|Unit system||metric system|
|1 fm in ...||... is equal to ...|
|SI units||1×10−15 m|
|Natural units|| 6.1877×1019 ℓP|
|imperial/US units||3.9370×10−14 in|
The femtometre (American spelling femtometer) symbol fm derived from the Danish and Norwegian word femten 'fifteen', Ancient Greek: μέτρον, romanized: metrοn, lit. 'unit of measurement') is an SI unit of length equal to 10−15 metres, which means a quadrillionth of one metre. This distance used to be called a fermi and was so named in honour of Italian-American physicist Enrico Fermi, as it is a typical length-scale of nuclear physics.
1000000000000 femtometres = 1 millimetre.
1 barn = 100 fm2
The femtometre was adopted by the 11th Conférence Générale des Poids et Mesures, and added to the SI in 1964, using the Danish word for "15" and the similarity in spelling with fermi.

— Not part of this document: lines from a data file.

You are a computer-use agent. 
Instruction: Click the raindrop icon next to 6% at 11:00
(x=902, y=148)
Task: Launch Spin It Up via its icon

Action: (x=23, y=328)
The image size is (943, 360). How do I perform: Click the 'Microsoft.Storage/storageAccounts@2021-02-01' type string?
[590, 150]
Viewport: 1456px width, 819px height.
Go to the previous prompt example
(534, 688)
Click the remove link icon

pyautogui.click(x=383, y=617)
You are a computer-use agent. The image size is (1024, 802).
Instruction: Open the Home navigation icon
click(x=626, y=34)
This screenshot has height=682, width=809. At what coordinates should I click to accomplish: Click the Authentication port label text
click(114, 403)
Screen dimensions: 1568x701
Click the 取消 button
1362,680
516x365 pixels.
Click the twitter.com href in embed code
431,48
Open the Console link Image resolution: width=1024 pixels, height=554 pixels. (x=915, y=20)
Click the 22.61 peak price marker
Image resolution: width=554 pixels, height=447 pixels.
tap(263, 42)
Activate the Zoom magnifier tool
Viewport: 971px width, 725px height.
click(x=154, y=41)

The fermi is named after the Italian physicist Enrico Fermi (1901–1954), one of the founders of nuclear physics. The term was coined by Robert Hofstadter in a 1956 paper published in Reviews of Modern Physics entitled "Electron Scattering and Nuclear Structure". The term is widely used by nuclear and particle physicists. When Hofstadter was awarded the 1961 Nobel Prize in Physics, it subsequently appeared in the text of his 1961 Nobel Lecture, "The electron-scattering method and its application to the structure of nuclei and nucleons" (December 11, 1961).